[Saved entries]
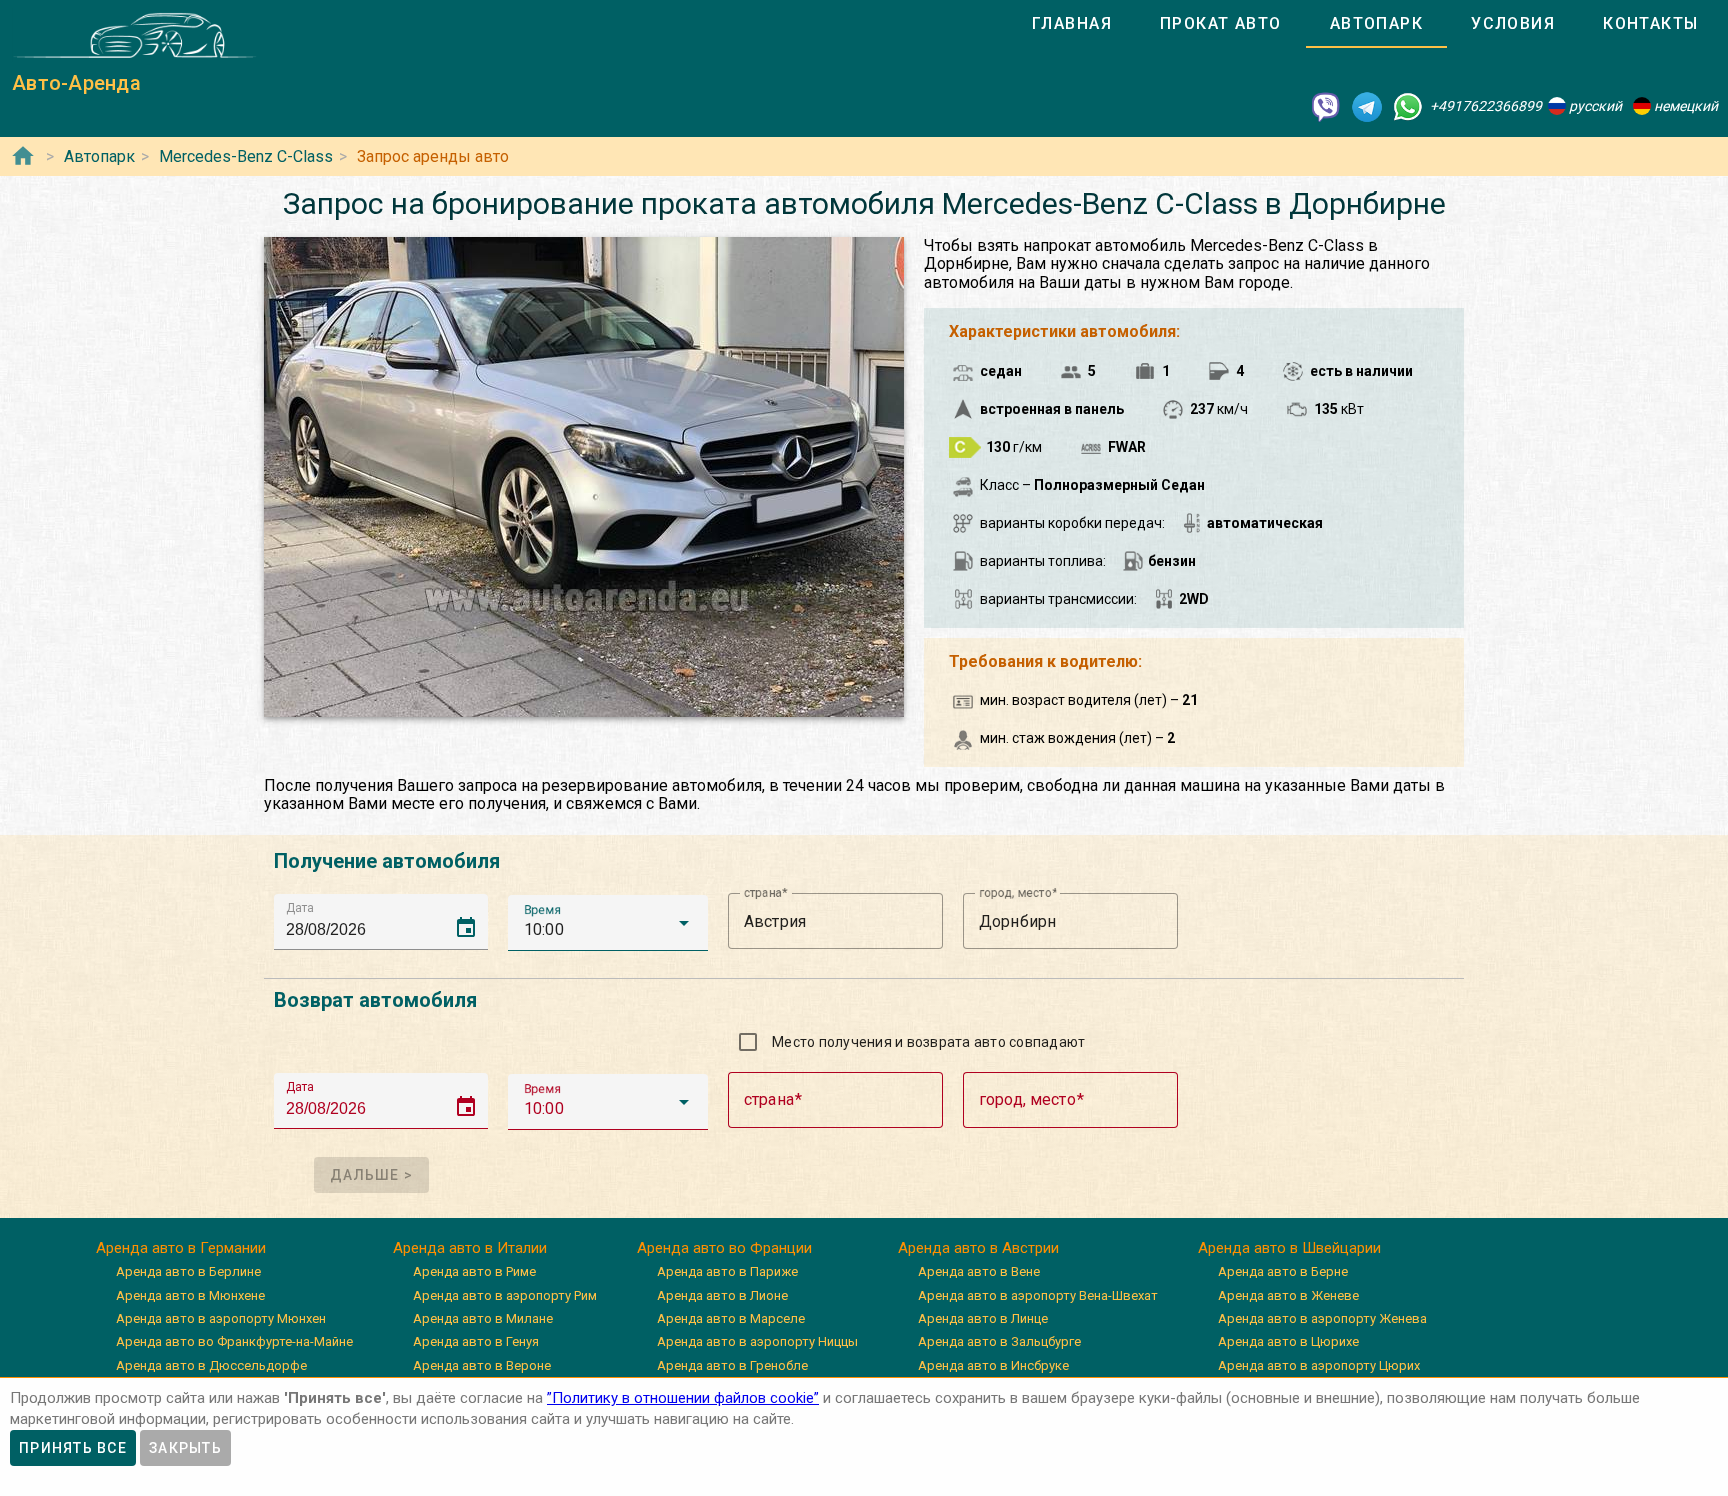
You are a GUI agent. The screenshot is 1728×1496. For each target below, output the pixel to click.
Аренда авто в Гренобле (732, 1365)
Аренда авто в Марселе (731, 1318)
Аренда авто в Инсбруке (993, 1365)
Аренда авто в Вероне (482, 1365)
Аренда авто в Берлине (188, 1271)
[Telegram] (1367, 106)
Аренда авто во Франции (724, 1248)
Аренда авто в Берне (1283, 1271)
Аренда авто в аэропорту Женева (1322, 1318)
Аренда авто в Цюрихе (1288, 1341)
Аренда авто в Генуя (476, 1341)
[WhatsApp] (1408, 106)
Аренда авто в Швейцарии (1289, 1248)
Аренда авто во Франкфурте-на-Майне (234, 1341)
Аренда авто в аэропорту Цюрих (1319, 1365)
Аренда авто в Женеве (1288, 1295)
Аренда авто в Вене (979, 1271)
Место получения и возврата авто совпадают (928, 1042)
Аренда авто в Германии (181, 1248)
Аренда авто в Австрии (978, 1248)
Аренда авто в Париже (727, 1271)
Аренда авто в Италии (470, 1248)
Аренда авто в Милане (483, 1318)
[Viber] (1326, 106)
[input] (387, 921)
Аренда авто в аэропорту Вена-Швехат (1038, 1295)
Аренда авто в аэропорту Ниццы (757, 1341)
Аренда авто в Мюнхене (190, 1295)
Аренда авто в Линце (983, 1318)
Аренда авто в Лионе (722, 1295)
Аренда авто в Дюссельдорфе (211, 1365)
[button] (608, 923)
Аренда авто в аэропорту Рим (505, 1295)
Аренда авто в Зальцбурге (999, 1341)
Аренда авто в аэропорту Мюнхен (221, 1318)
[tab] (1072, 24)
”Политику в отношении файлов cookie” (683, 1398)
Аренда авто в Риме (474, 1271)
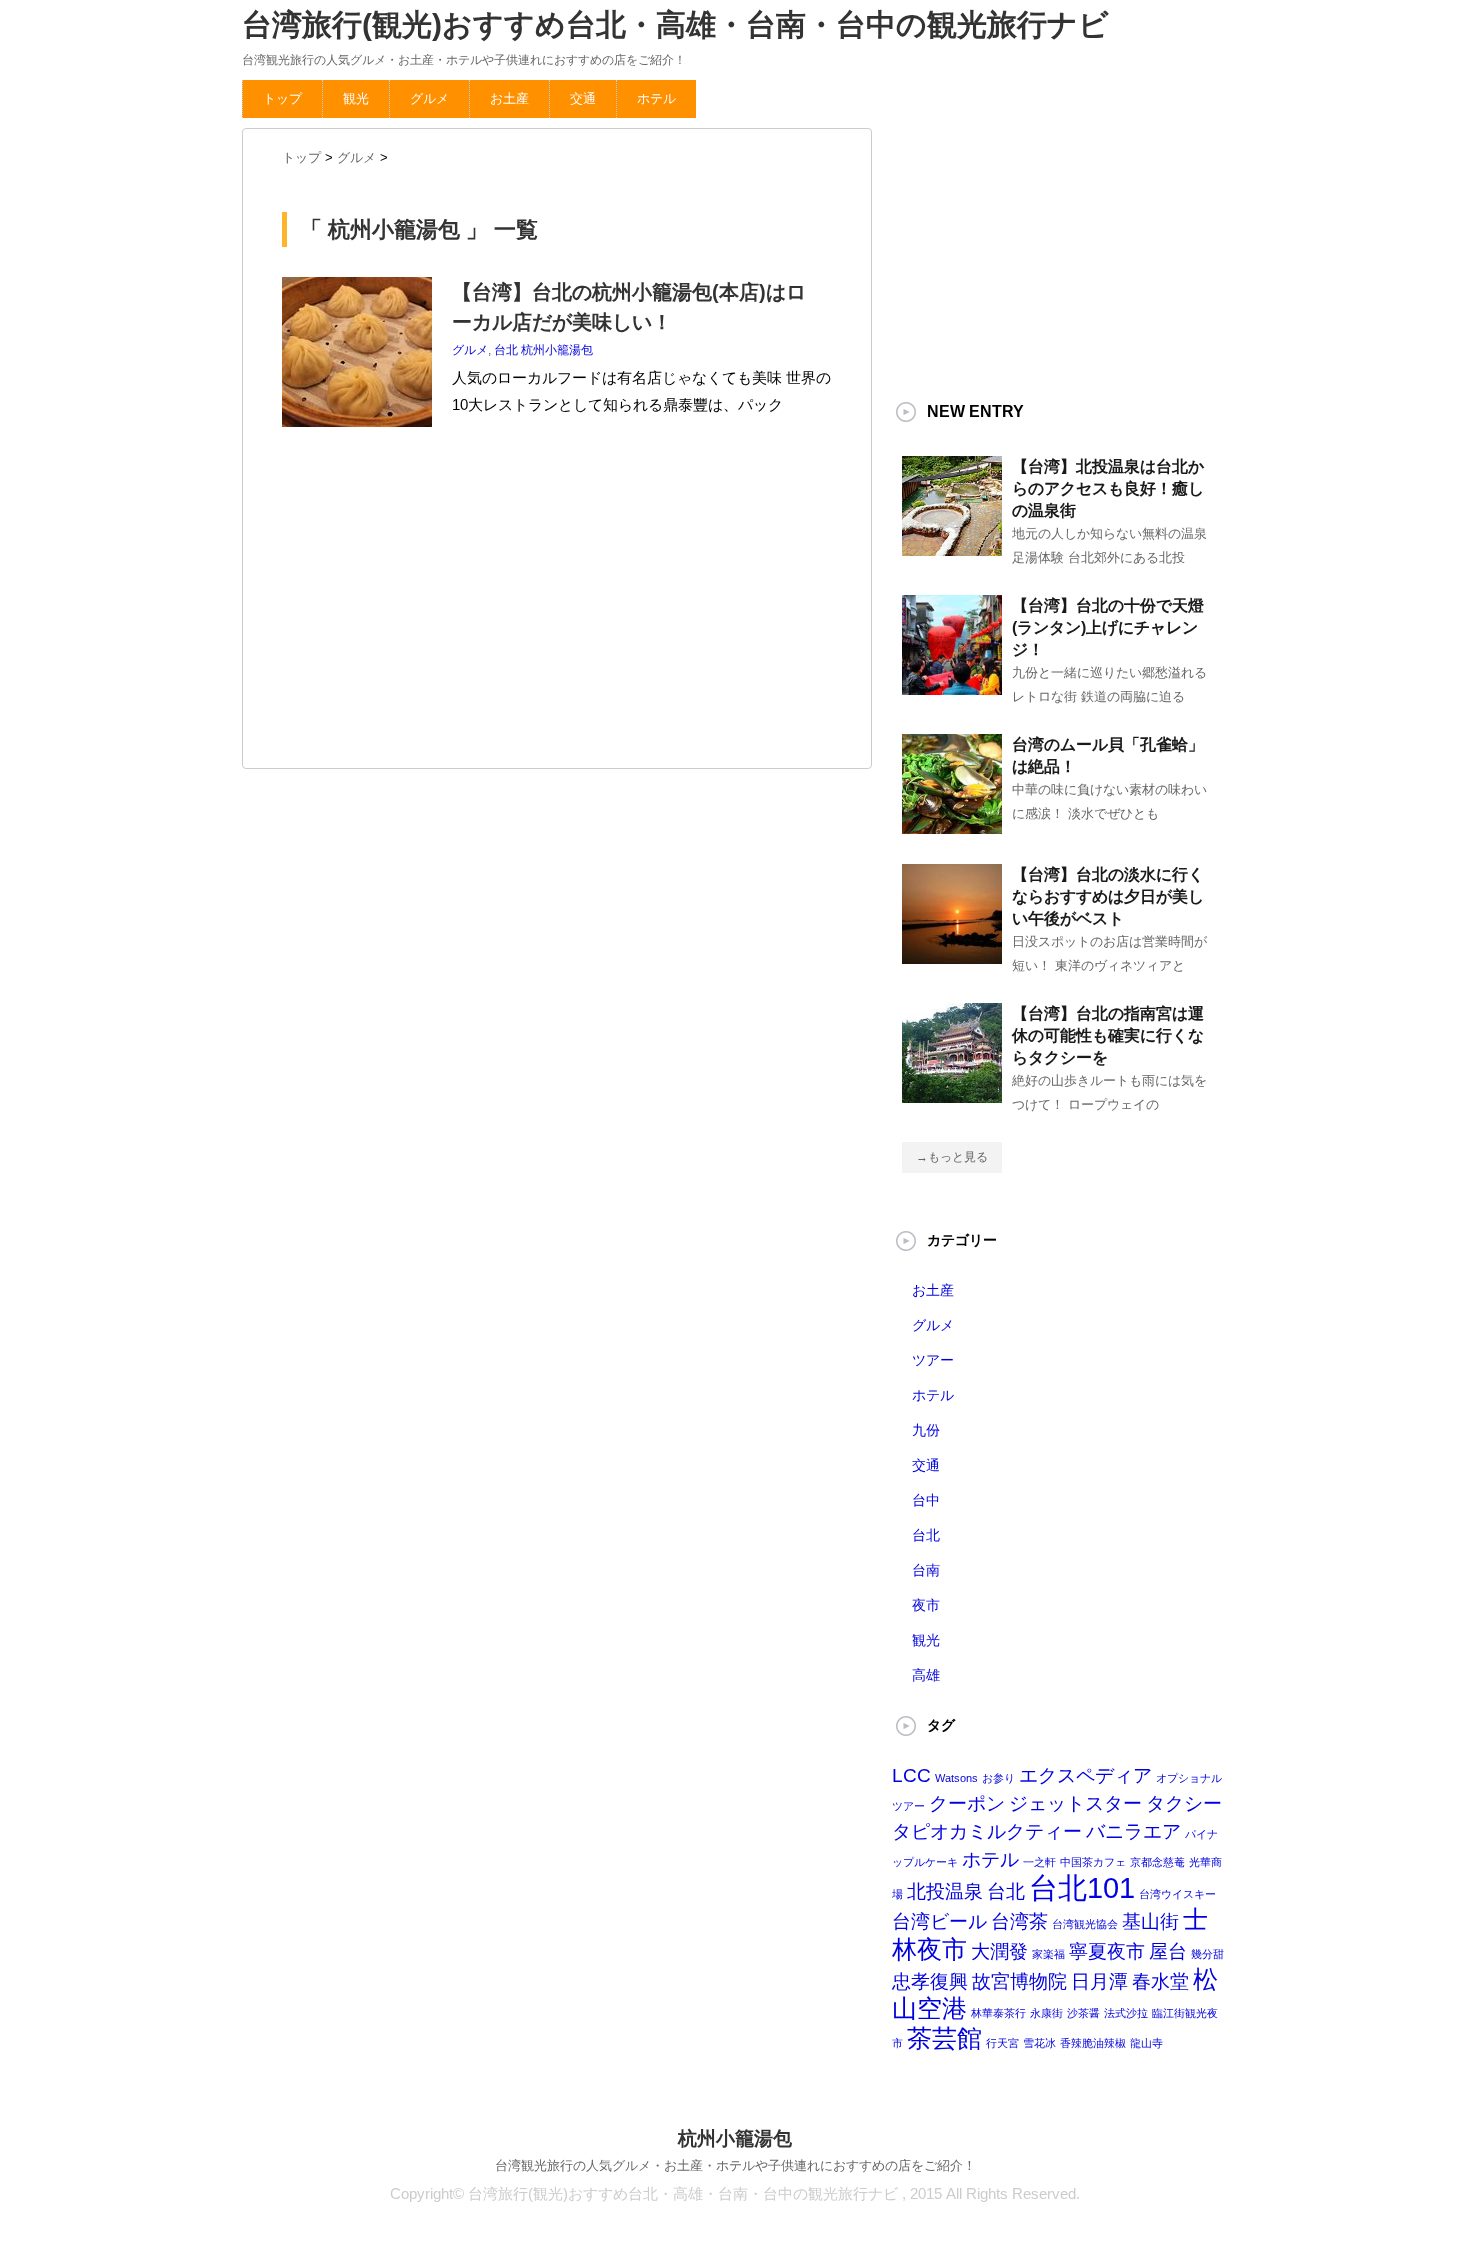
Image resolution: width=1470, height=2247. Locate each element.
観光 (356, 98)
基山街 (1150, 1921)
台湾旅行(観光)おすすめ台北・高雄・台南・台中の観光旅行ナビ (675, 24)
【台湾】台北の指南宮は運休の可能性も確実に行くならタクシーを (1108, 1035)
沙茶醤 (1083, 2013)
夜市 (926, 1605)
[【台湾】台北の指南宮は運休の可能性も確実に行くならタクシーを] (952, 1095)
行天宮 (1002, 2043)
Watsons (956, 1778)
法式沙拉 (1126, 2013)
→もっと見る (952, 1157)
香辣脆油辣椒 (1093, 2043)
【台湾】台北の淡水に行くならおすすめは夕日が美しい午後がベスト (1108, 896)
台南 (926, 1570)
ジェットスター (1075, 1803)
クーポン (967, 1803)
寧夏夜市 (1107, 1951)
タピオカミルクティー (987, 1831)
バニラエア (1133, 1831)
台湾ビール (939, 1921)
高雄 (926, 1675)
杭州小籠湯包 (557, 350)
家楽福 (1048, 1954)
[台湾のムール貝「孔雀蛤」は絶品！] (952, 826)
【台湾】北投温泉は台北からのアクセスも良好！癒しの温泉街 (1108, 488)
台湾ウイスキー (1177, 1894)
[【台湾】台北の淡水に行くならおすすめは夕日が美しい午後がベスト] (952, 956)
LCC (911, 1775)
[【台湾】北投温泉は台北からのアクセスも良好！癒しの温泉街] (952, 548)
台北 (506, 350)
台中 (926, 1500)
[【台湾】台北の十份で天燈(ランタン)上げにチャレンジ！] (952, 687)
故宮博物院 (1019, 1981)
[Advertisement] (432, 603)
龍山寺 (1146, 2043)
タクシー (1184, 1803)
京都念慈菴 (1157, 1862)
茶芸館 (944, 2038)
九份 (926, 1430)
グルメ (429, 98)
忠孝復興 (930, 1981)
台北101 (1082, 1887)
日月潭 (1099, 1981)
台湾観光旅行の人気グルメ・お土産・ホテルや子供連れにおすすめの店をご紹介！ (735, 2165)
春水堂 (1160, 1981)
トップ (282, 98)
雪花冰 (1039, 2043)
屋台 (1168, 1951)
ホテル (656, 98)
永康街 (1046, 2013)
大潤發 (999, 1951)
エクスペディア (1085, 1775)
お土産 (509, 98)
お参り (998, 1778)
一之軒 (1039, 1862)
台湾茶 (1019, 1921)
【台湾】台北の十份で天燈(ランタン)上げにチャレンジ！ (1108, 627)
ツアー (933, 1360)
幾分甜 (1207, 1954)
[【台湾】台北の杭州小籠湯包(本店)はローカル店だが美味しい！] (357, 437)
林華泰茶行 (998, 2013)
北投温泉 (945, 1891)
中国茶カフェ (1093, 1862)
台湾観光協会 (1085, 1924)
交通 (583, 98)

• **Prompt**: Of the lines above, output exactly those from the line bearing "Аренда авто в Вене (979, 1271)" through the line bearing "[tab] (1072, 24)", inclusive.

• **Exercise response**:
Аренда авто в Вене (979, 1271)
Место получения и возврата авто совпадают (928, 1042)
Аренда авто в Германии (181, 1248)
Аренда авто в Австрии (978, 1248)
Аренда авто в Париже (727, 1271)
Аренда авто в Италии (470, 1248)
Аренда авто в Милане (483, 1318)
[Viber] (1326, 106)
[input] (387, 921)
Аренда авто в аэропорту Вена-Швехат (1038, 1295)
Аренда авто в аэропорту Ниццы (757, 1341)
Аренда авто в Мюнхене (190, 1295)
Аренда авто в Линце (983, 1318)
Аренда авто в Лионе (722, 1295)
Аренда авто в Дюссельдорфе (211, 1365)
[button] (608, 923)
Аренда авто в аэропорту Рим (505, 1295)
Аренда авто в Зальцбурге (999, 1341)
Аренда авто в аэропорту Мюнхен (221, 1318)
[tab] (1072, 24)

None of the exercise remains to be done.